En una pantalla, el universo

Chico amable me cobra. Su dispositivo es tienda/escritorio/POS y, por supuesto, teléfono. Todo al mismo tiempo, así andan las modernidades comerciales. Solícito, coloca su pantalla ante mis ojos para que yo finiquite nuestro pacto comercial.

De pronto, la transacción tiene compañía. Cascadas de corazones voladores bailando con palabras dulces/insinuantes/melosas entran sobre alas whatsapperas. Unas son enviadas por un remitente llamado AmorMío, otras son de Mami.

Mientras intento dibujar mi firma con un torpe anular que no encuentra tinta electrónica en la luminosa superficie, AmorMío confiesa calenturas imposibles y besos requeridos con urgencia. Mami, por su parte, menciona algo de una hora y se despide con mucho amor y emojis besucones.

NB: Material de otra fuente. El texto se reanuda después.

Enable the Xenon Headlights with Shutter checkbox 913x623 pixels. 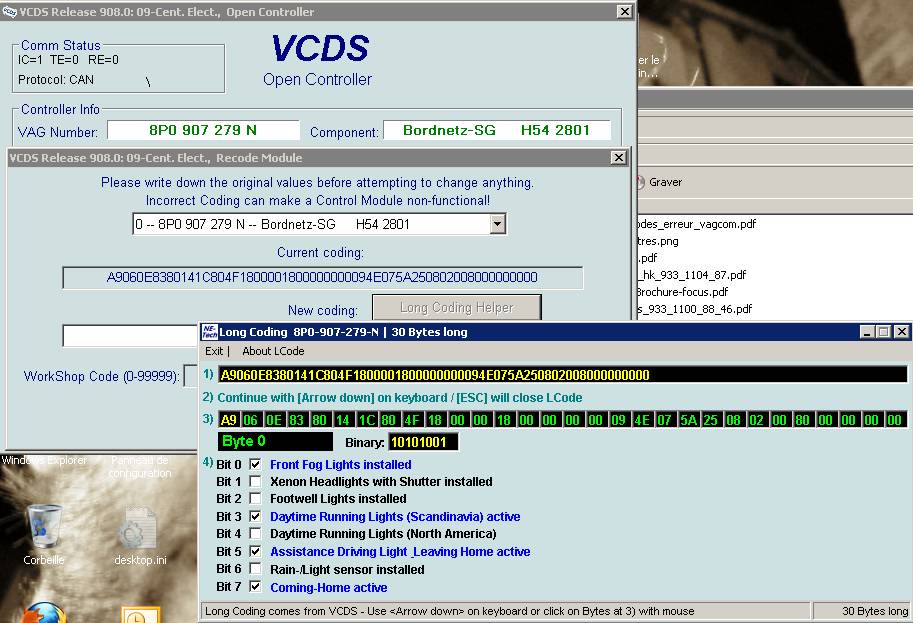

Durante mi último trazo, AmorMío agoniza de deseo gráfico y literal. Imposible no leer, sus telegramas ocupan el sitio de mis líneas.

Chico es una antorcha de bochorno, su rostro una guinda marashino. Tartamudea. Más besos cibernéticos de Mami, más lengüitas de AmorMío. Chico quiere evaporarse, desaparecer, hundirse.

Aún no sabe que, ser sujeto de insinuaciones cálidas a media tarde, de tanto amor, de semejante deseo, es para celebrar. Y, por favor, para empaparse en todos y cada uno de los mimos.

Pero claro, lo comprenderá hasta dentro de treinta años.